When Not to Refinance Private Student Loans
Refinancing isn’t always the best option. You may want to hold off on refinancing if:
- Interest rates are high – If rates are higher than your current loan, it’s better to wait until they drop.
- You have a low credit score or unstable income – You may not qualify for a lower rate, and applying could temporarily lower your credit score.
- You need a co-signer but don’t have one – Some lenders require a co-signer if your credit or income isn’t strong enough.
- You’re happy with your current lender – If you have good benefits and customer service, switching lenders may not be worth it unless you get a much lower rate.
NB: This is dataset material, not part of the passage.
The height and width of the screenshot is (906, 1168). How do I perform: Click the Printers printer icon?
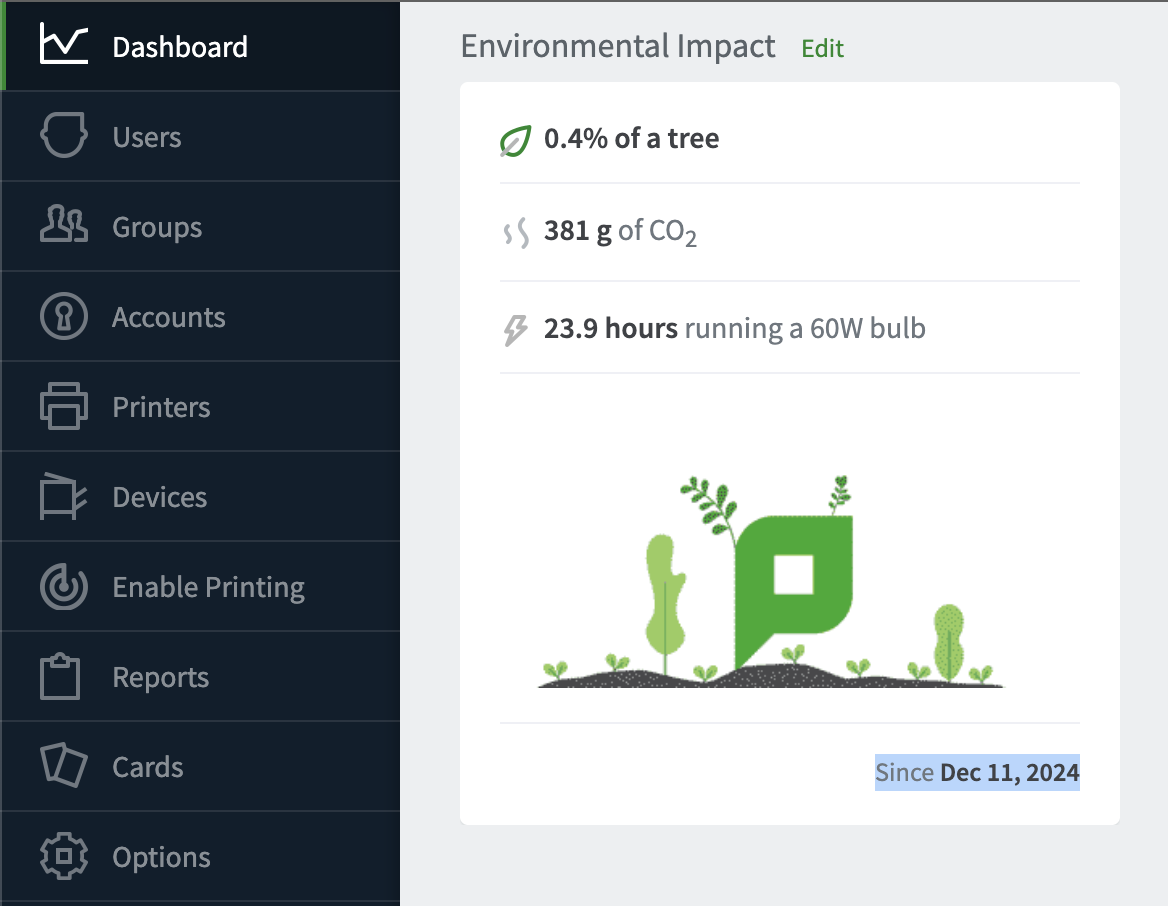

How to Refinance Private Student Loans
Refinancing is a simple process that can be completed in just a few steps:
Step 1: Compare Lenders
Research different student loan refinance lenders, comparing:
- Interest rates (fixed vs. variable)
- Loan terms (repayment period)
- Eligibility requirements
- Perks and benefits
Step 2: Get Pre-Qualified
Most lenders allow you to check your rate with a soft credit check, which doesn’t impact your credit score. This lets you see if you qualify before submitting a full application.
Step 3: Apply for Refinancing
Once you choose a lender, you’ll need to submit a formal application with documents such as:
- Proof of income
- Recent student loan statements
- Identification and credit history
If approved, your new lender will pay off your existing loan and issue you a new one with updated terms.
Step 4: Start Making Payments
Once your loan is refinanced, begin making payments to your new lender. Set up autopay if possible to qualify for rate discounts.
Final Thoughts
Refinancing private student loans can help you save money, lower your payments, or simplify your loan repayment—but it’s not the right choice for everyone.
If you qualify for a lower interest rate, switching lenders can reduce your total loan cost and free up money for other financial goals. However, if your credit score or income isn’t strong, you may want to wait until you qualify for better terms.